When a couple needs two career-track jobs, they face a hard problem of coordination with each other and with their prospective employers. If they are in different industries, they need to find a four-way match, between the two of them and two different employers. If they are academics, they can at least try to find two jobs at the same university, but if they are in different disciplines the negotiations will involve different departments (and maybe different schools, i.e. different deans), and so the search and negotiation process can be complex, and can still involve potentially very different timing of searches and hiring.
The Chronicle of Higher Ed has a first person account of one such struggle, that ended successfully with two tenure-track assistant professorships at the same university: Lessons of a Dual Hire.

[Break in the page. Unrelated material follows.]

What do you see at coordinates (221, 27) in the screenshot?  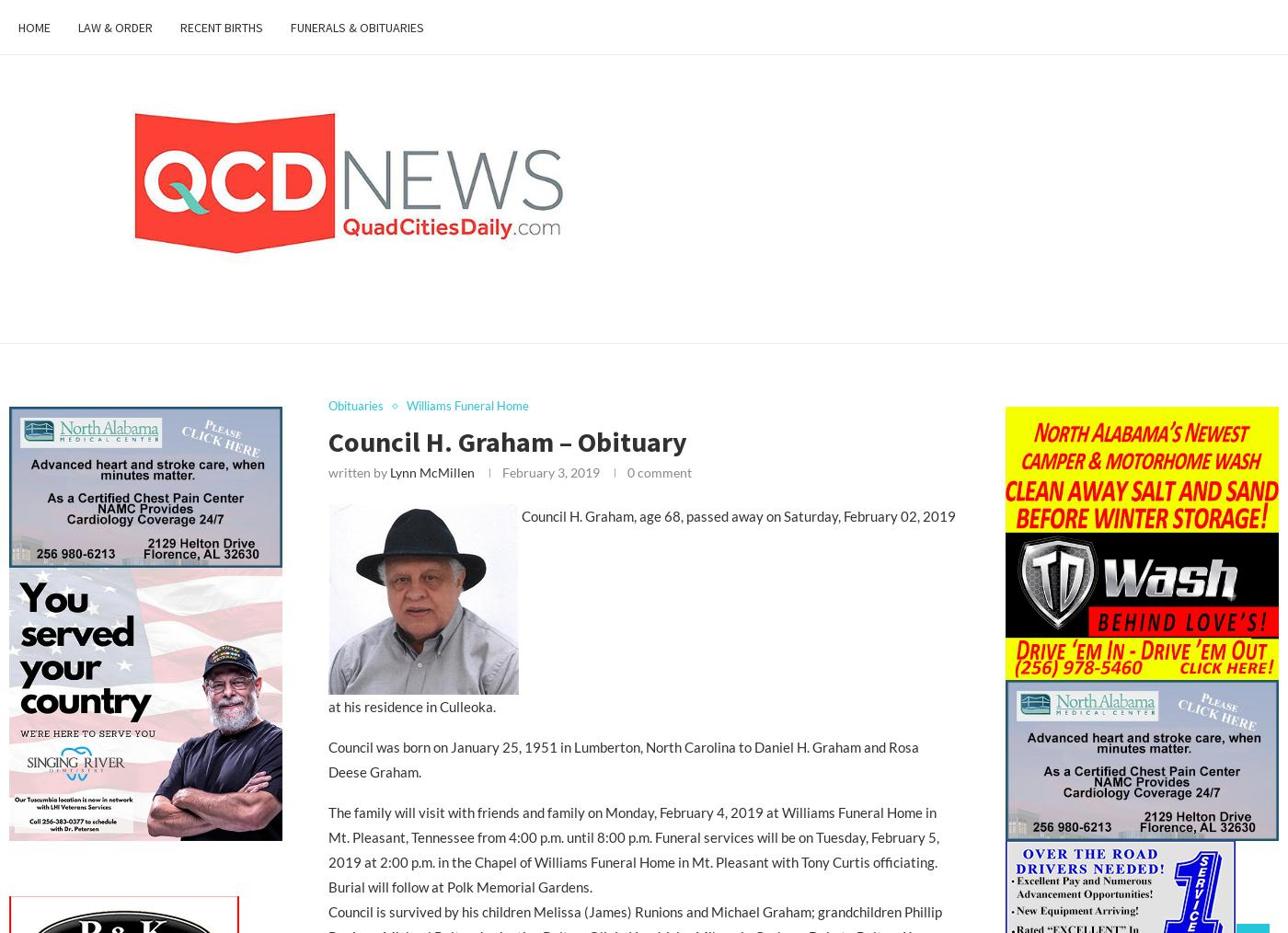 I see `'Recent Births'` at bounding box center [221, 27].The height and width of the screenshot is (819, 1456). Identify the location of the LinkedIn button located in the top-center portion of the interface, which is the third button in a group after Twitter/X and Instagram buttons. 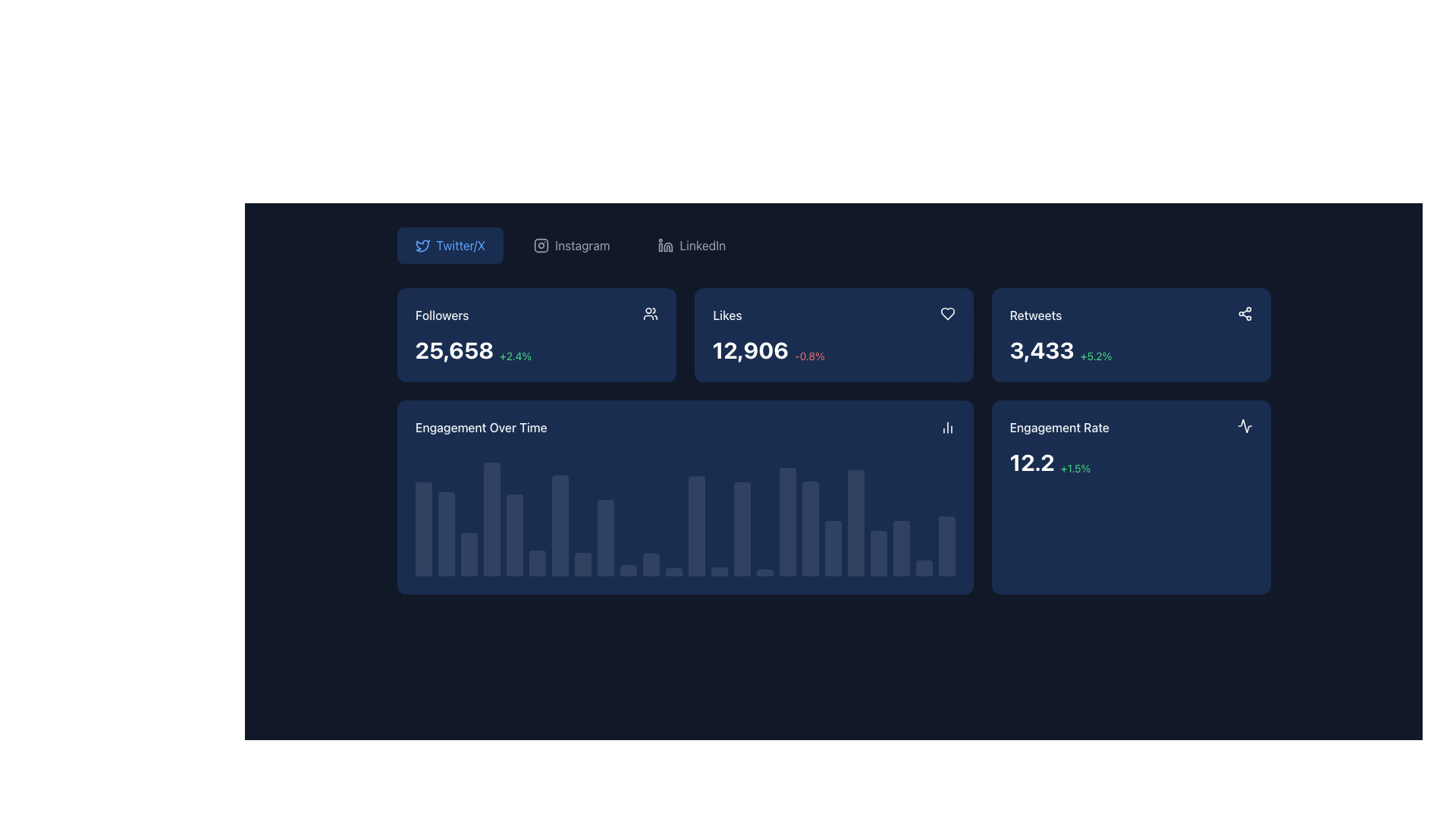
(691, 245).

The (pseudonymous) author writes:"After three years of job searching for me in the geological sciences, and four years for my husband in engineering, we successfully maneuvered this year to find two tenure-track positions at the same university. Here's how it happened."
The article goes on to explain some of the difficulties that were overcome in the most recent, successful job search.

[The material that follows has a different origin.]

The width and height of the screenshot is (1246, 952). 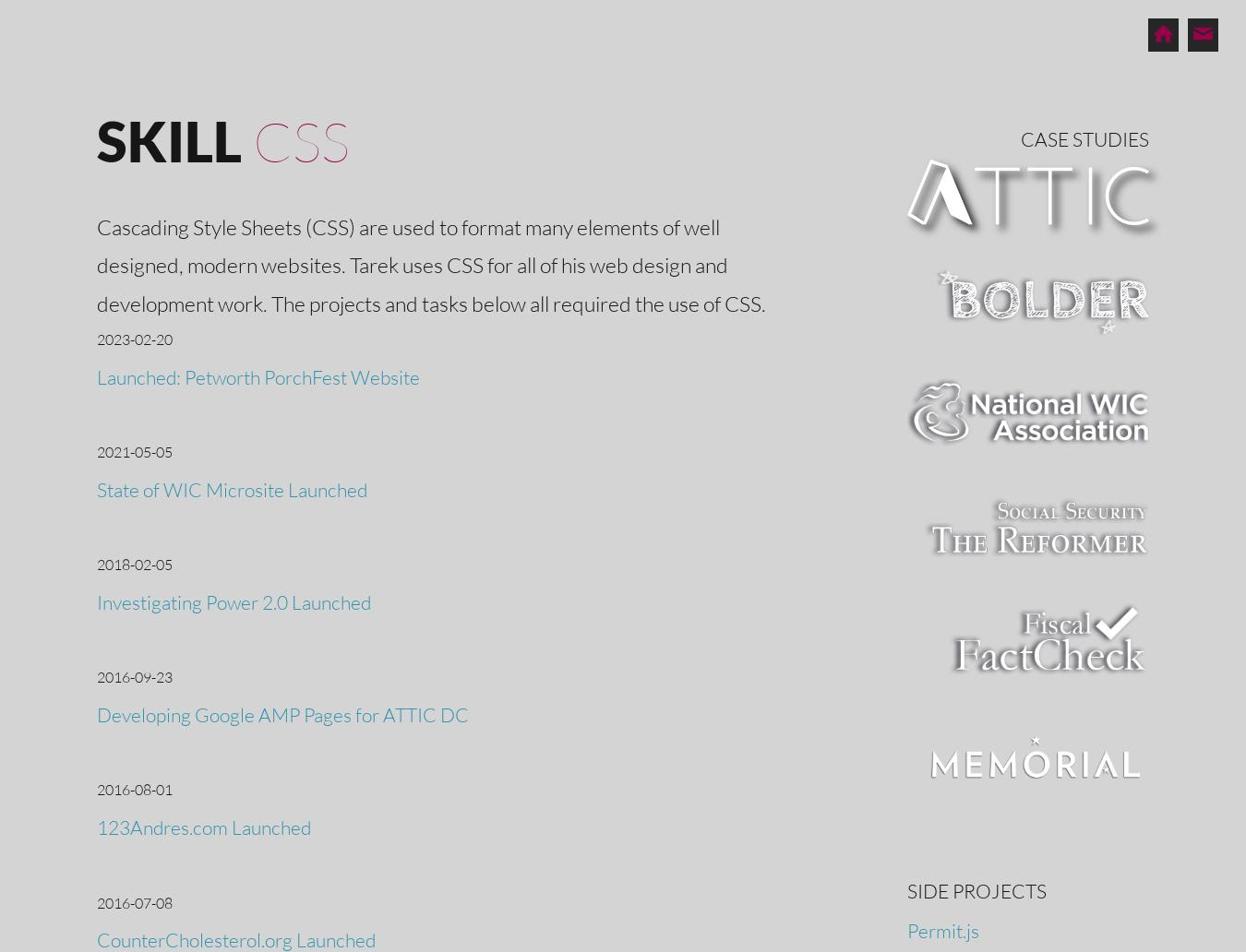 I want to click on 'Permit.js', so click(x=942, y=928).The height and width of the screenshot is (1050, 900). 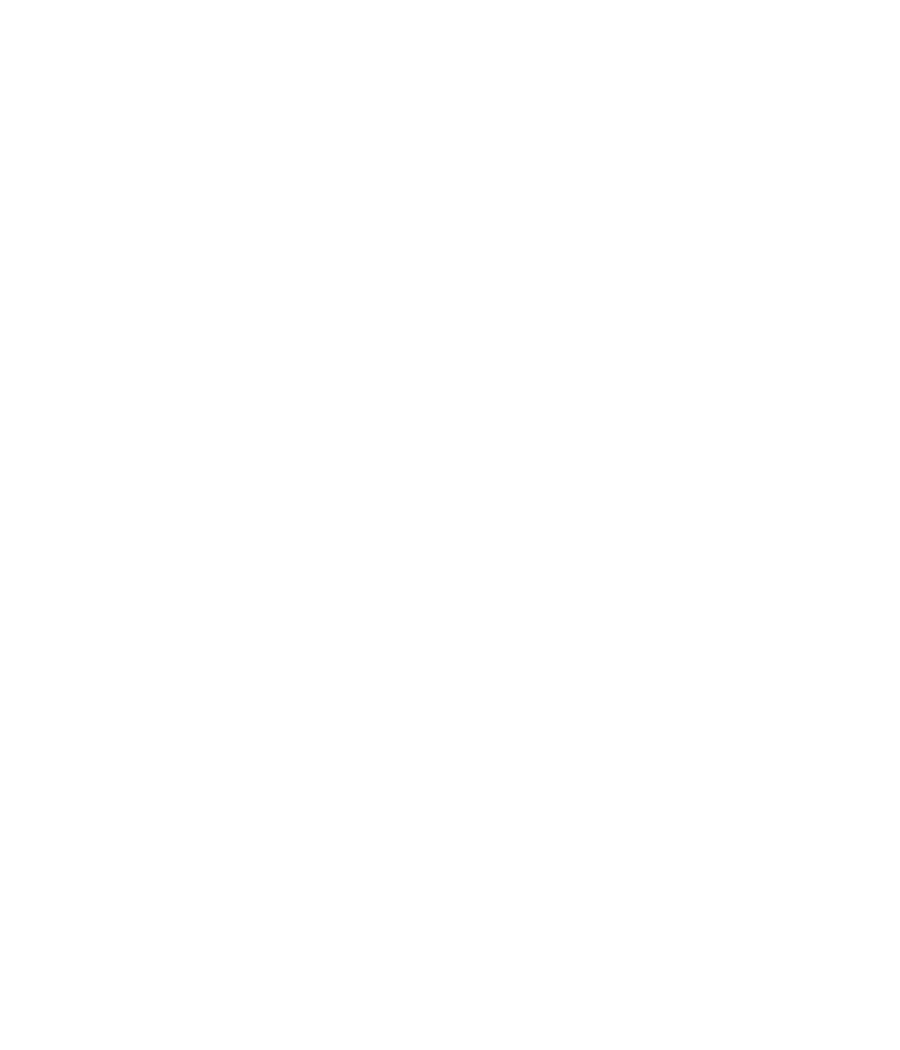 I want to click on 'Subscribe', so click(x=114, y=148).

Here are two earlier related posts, both of which touch on my work on making the clearinghouse for new doctors, the National Resident Matching Program, more friendly to couples.
Job market for couples (which concerns law schools hiring of couples); and
Match Day for new doctors, which is specifically about couples who are both seeking jobs as new doctors.

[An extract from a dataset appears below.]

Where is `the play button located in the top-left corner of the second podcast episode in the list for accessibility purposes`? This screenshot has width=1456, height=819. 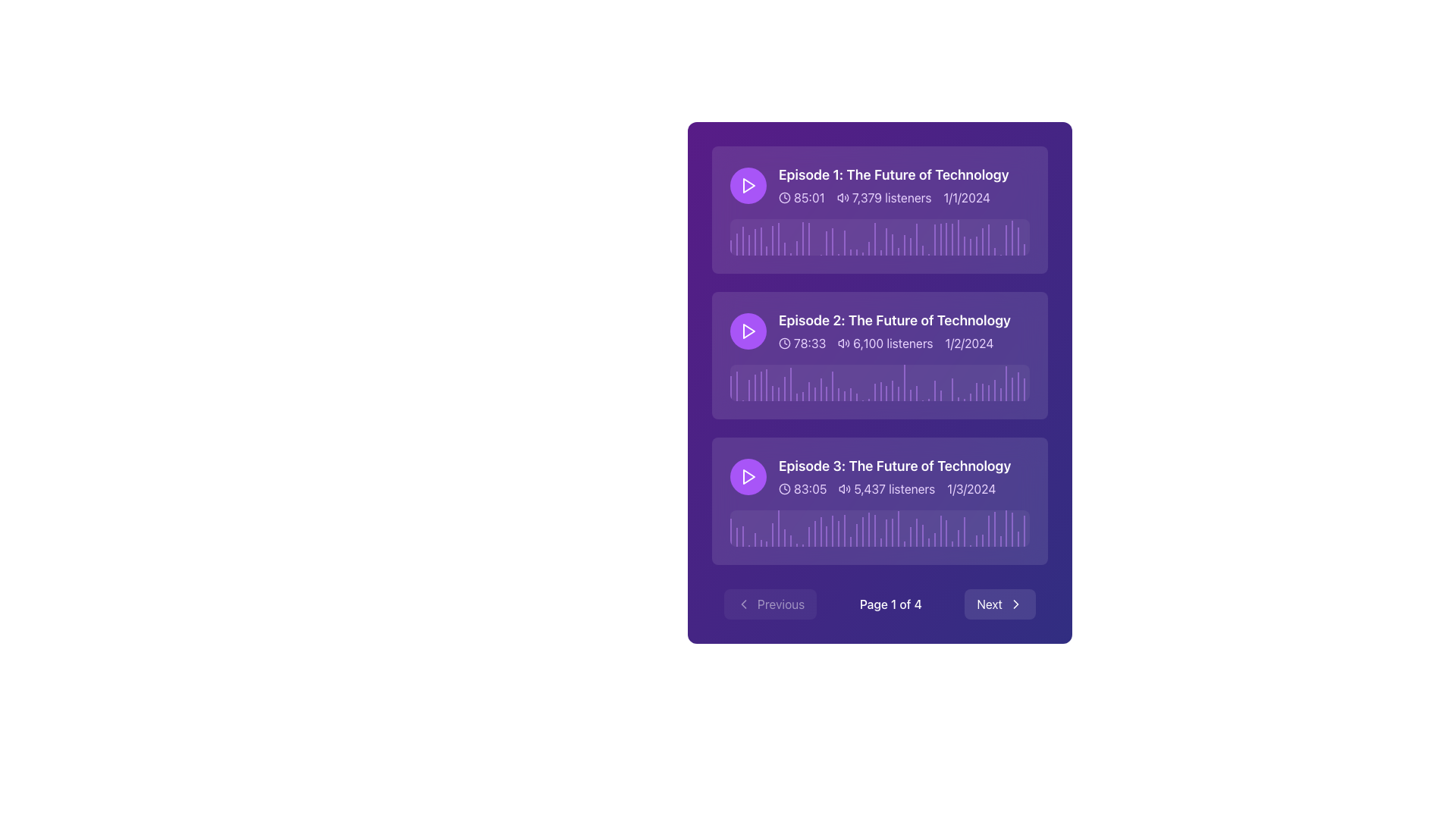 the play button located in the top-left corner of the second podcast episode in the list for accessibility purposes is located at coordinates (748, 330).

Even the medical clearinghouse doesn't do much to help doctors whose spouses have non-medical careers (or even doctors whose spouses have medical careers with different years of graduation from medical school). Some years ago, I was asked to respond to an essay from a doctor's spouse which suggested that maybe the market would work better without a match, i.e. without any centralized clearinghouse. That essay, and my reply, were published in an online student edition of JAMA that no longer exists, on web pages that are no longer maintained. However I am linking to them below, on the remarkable internet archive also known as the Wayback Machine.
Mismatch, by Betsy Brody, University of Notre Dame
Response to Betsy Brody's "Mismatch" by Alvin E. Roth (both originally in MSJAMA, April 7, 1999.
Rereading my response, I would have written it a bit differently today, but the basic point still seems right. But two-career searches are tough, no doubt about it.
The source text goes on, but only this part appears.